• Requiem pour Manu ....

    La délicate semaine du roi Emmanuel


    Par Anne Roumanoff

    Il y a quelques jours encore, le roi Emmanuel était fort optimiste quant à l’issue de la crise qui secouait le pays depuis bientôt quatre mois. Fort habilement, le souverain avait réussi à endormir ses sujets avec le grand débat et épuisé ses adversaires avec des réunions interminables où il soliloquait des heures durant. Sa majesté s’octroya même une courte escapade dans les montagnes pyrénéennes avec la reine Brigitte. L’idée n’était pas des plus judicieuses. Les images du souverain se prélassant au soleil alors que l’auberge du Fouquet’s était en proie aux flammes ne furent pas du meilleur effet.

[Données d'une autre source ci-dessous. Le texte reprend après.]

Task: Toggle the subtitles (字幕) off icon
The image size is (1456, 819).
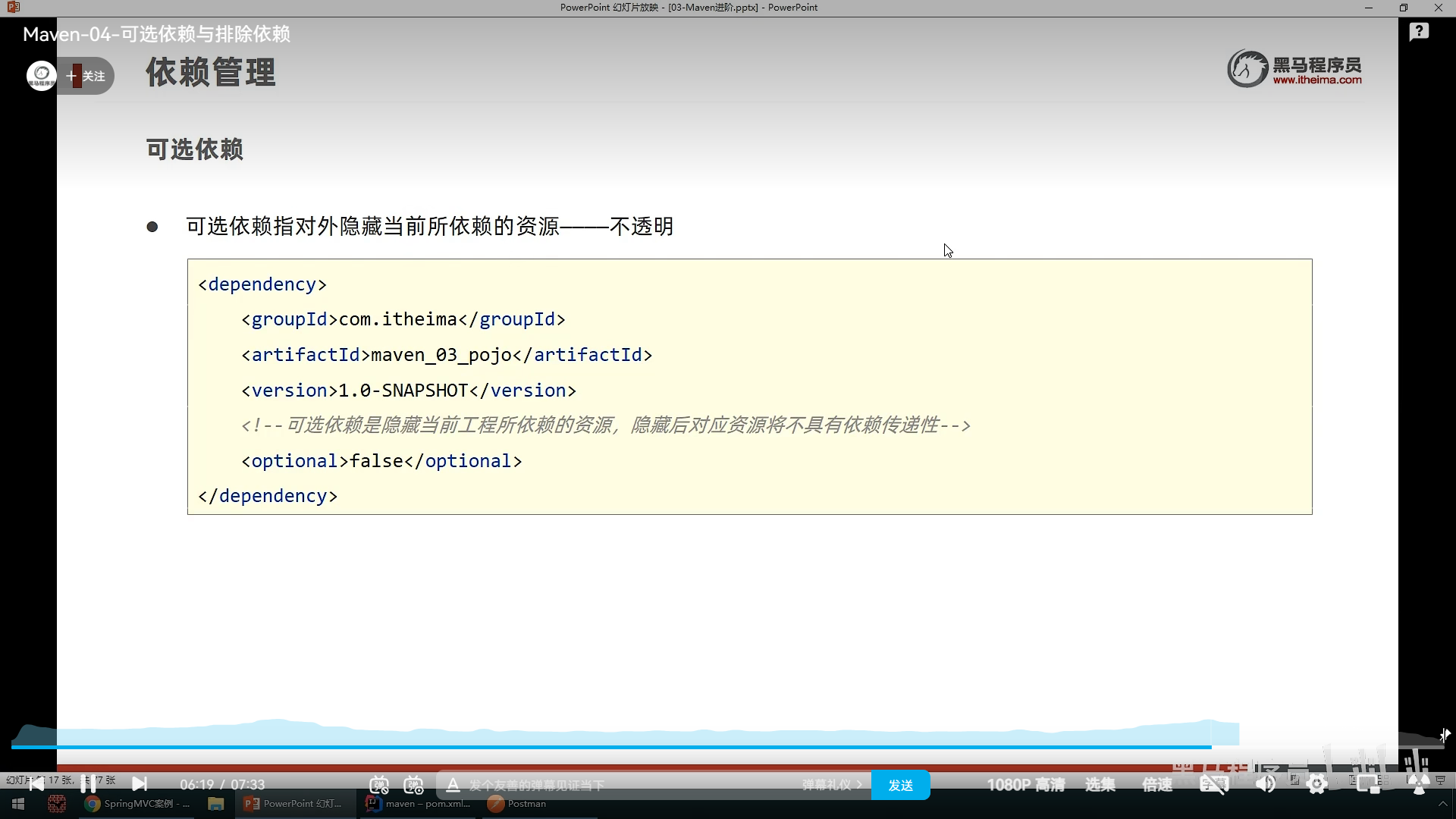Action: [1213, 785]
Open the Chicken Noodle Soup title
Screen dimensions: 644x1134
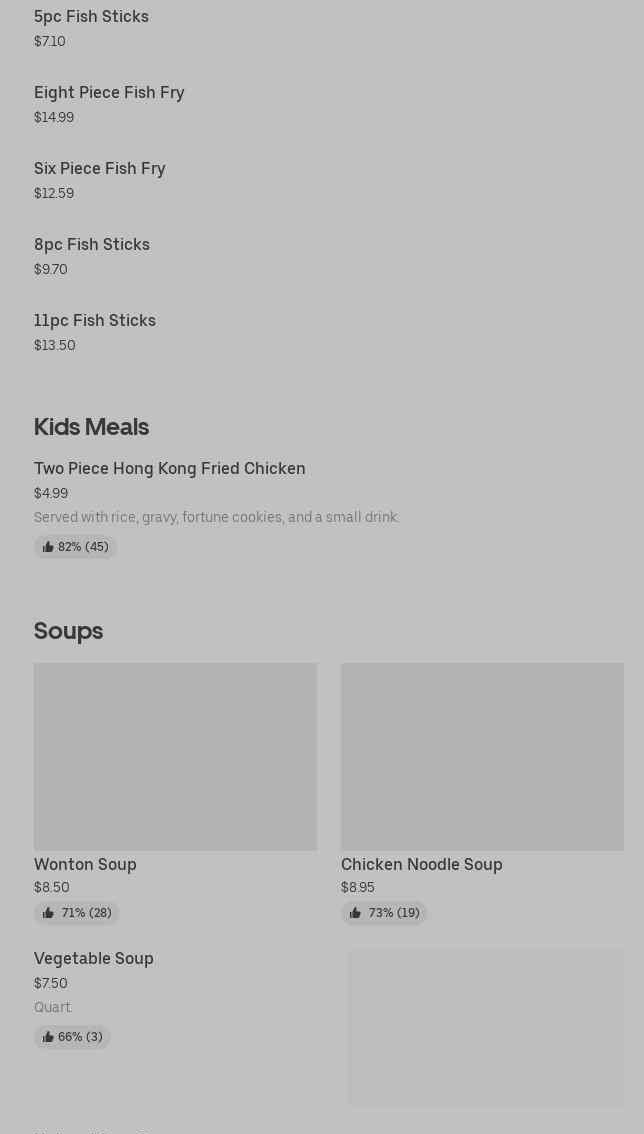click(x=422, y=865)
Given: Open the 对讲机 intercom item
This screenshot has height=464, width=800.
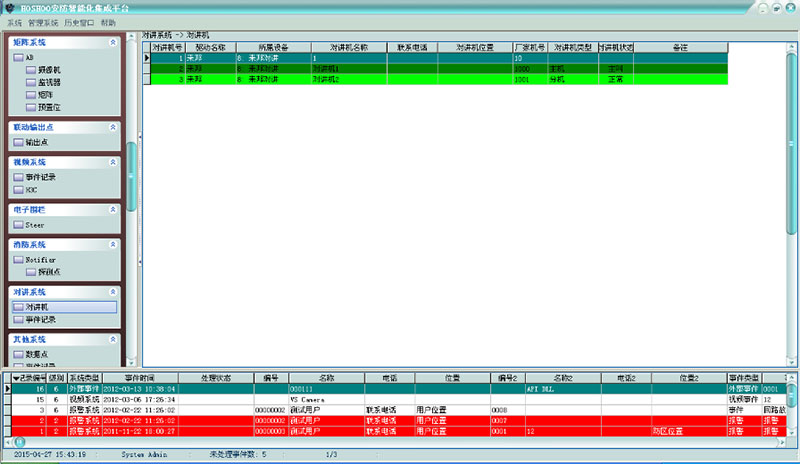Looking at the screenshot, I should coord(37,307).
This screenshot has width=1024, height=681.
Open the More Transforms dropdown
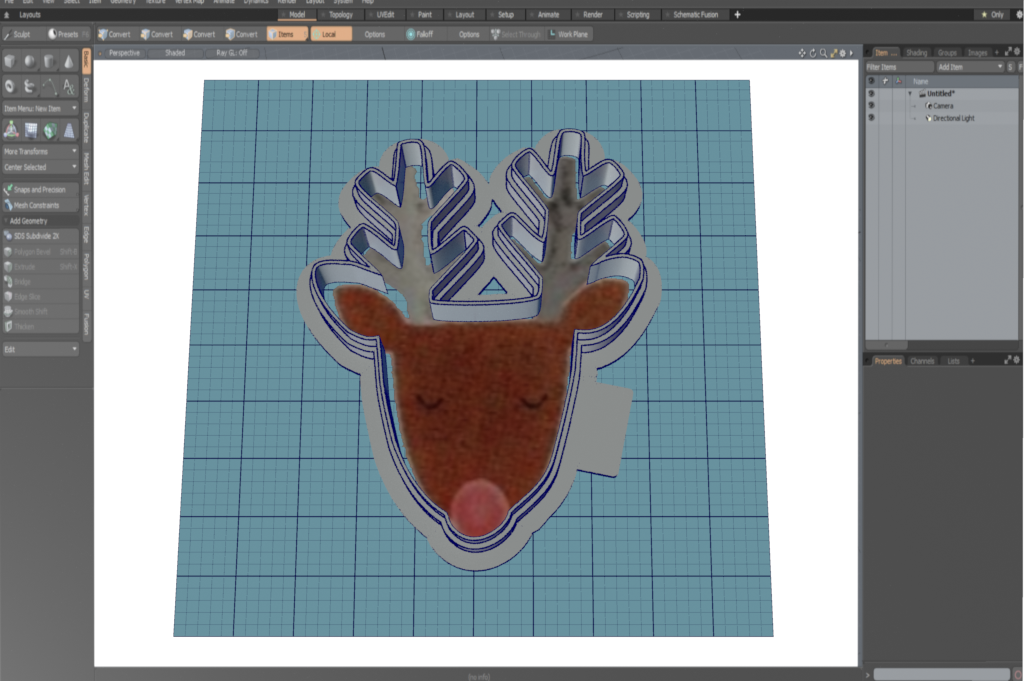pos(40,151)
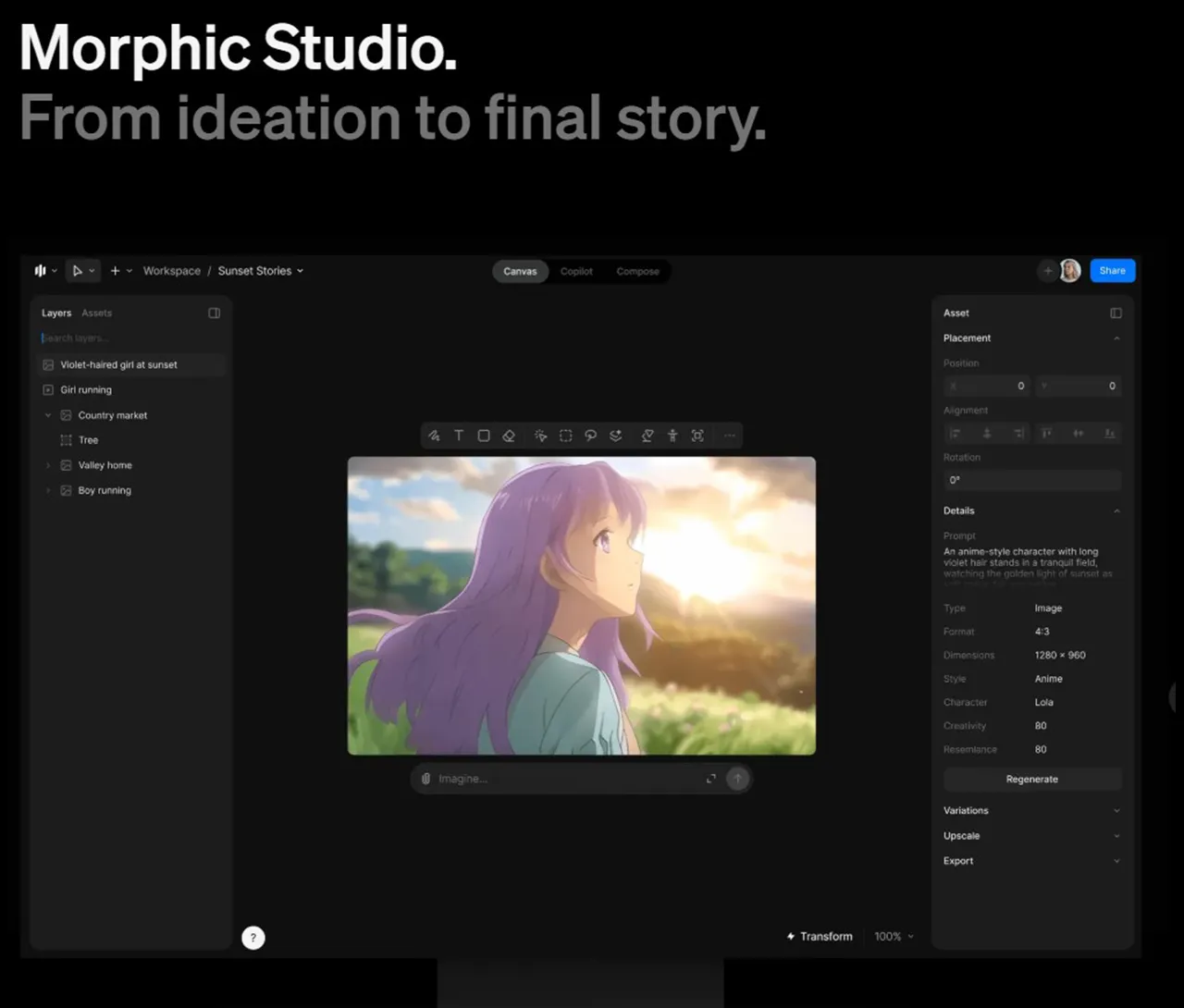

    Quelque temps auparavant, c’est le vicomte Castaner de Forcalquier, chargé de la sécurité du pays, qui avait été surpris à danser la farandole en galante compagnie. Les gazetiers relatèrent avec moult détails cette folle soirée un peu arrosée. Les Français, d’ordinaire pleins d’une indulgence goguenarde pour ce genre d’incartade, furent agacés par tant d’inconséquence. C’est que la colère montait dans le pays devant l’incapacité du roi à mettre fin à l’insurrection des Gilets jaunes. Chaque samedi, selon un rituel bien établi, les Champs-Élysées se transformaient en véritable champ de bataille. Les façades des commerces se recouvraient de palissades de bois, les rues se vidaient de leurs riverains effrayés, la maréchaussée envahissait les rues autour de l’Arc de triomphe tandis que les envoyés des chaînes d’info piétinaient sur le pavé en attendant les premières échauffourées. Les conséquences économiques de ce que les gazetiers anglo-saxons surnommaient "urban riots with yellow jackets in Paris" étaient incommensurables. Commerçants exaspérés, hôteliers inquiets, touristes effrayés : l’amusement sympathique des Parisiens pour ce mouvement au départ anarchique, original et bon enfant avait laissé la place à un profond ras-le-bol teinté d’une sourde colère. Les Gilets jaunes, qui n’avaient pas un chef mais plusieurs représentants, déploraient la violence des manifestations tout en ne faisant rien pour l’enrayer. Le roi décida de faire appel à l’armée pour protéger Paris. Cette nouvelle suscita des craintes, jusque chez les militaires. "Tirer sur le peuple", "bain de sang", "terreur", "régime autocratique", on brandissait des mots d’une autre époque comme autant de boucliers effrayants. Beaucoup semblaient craindre le pire quand d’autres paraissaient sourdement l’espérer.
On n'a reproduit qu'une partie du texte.